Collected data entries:
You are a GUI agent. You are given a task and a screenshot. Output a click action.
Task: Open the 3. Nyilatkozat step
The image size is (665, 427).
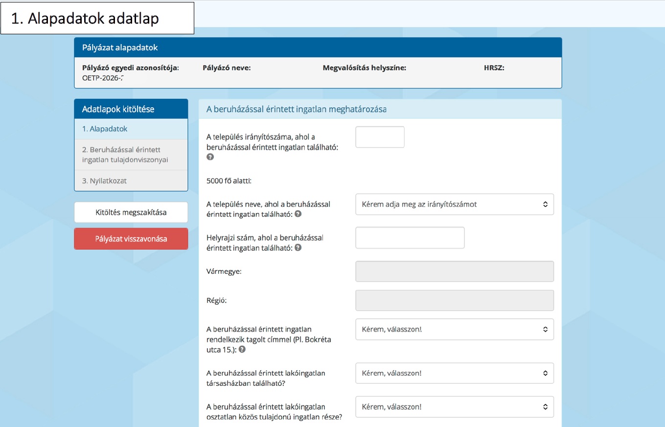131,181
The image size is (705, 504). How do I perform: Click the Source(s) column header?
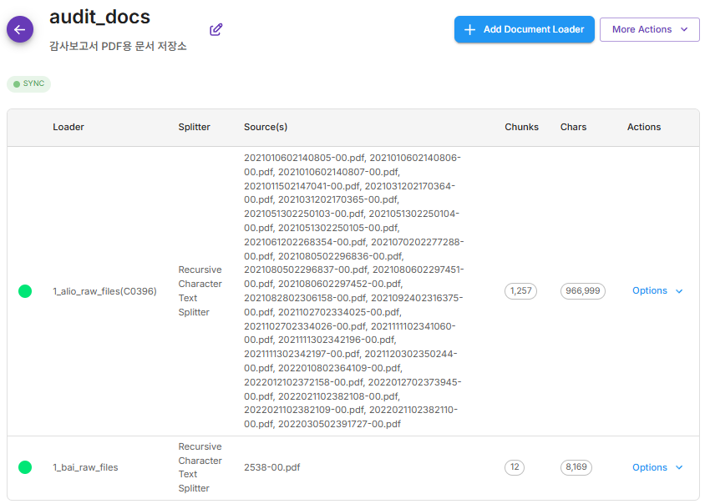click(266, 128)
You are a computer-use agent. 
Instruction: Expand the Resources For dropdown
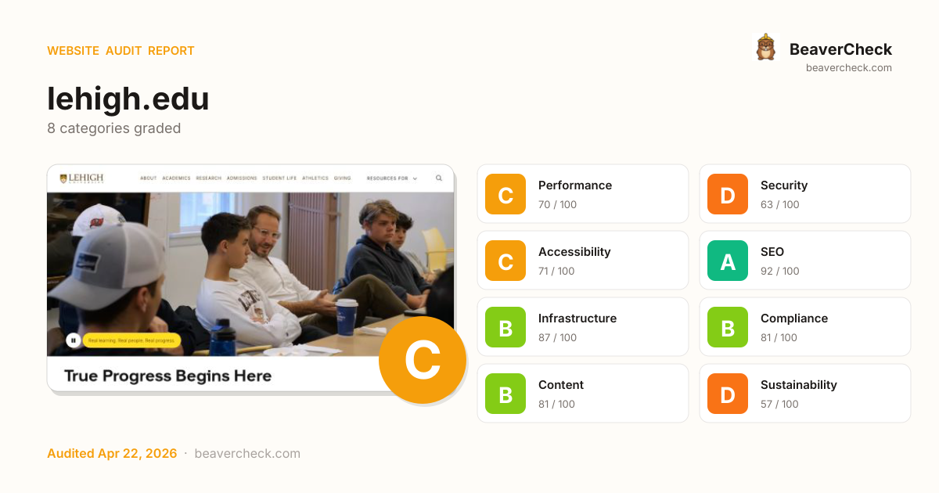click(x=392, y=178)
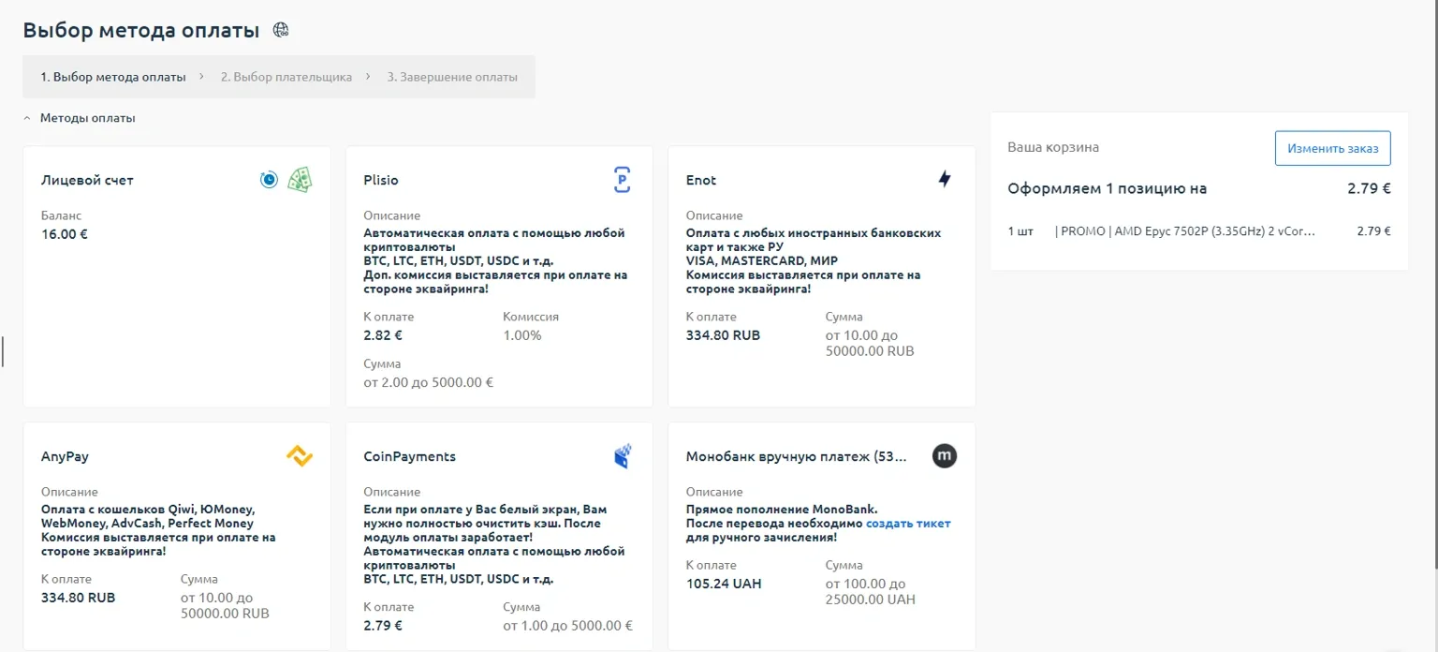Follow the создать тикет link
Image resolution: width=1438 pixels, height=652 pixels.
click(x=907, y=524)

** DIRECTIONS **
Without the pictures, give every line of the data again, exactly as written.

** YOUR RESPONSE **
You are a GUI agent. You are given a task and a screenshot. Output a click action.
Task: Open the 3. Nyilatkozat step
The image size is (665, 427).
131,181
The image size is (705, 504). How do I perform: Click the Source(s) column header?
click(266, 128)
You are a computer-use agent. 
Instruction: Expand the Resources For dropdown
click(x=392, y=178)
Follow the создать тикет link
Image resolution: width=1438 pixels, height=652 pixels.
click(x=907, y=524)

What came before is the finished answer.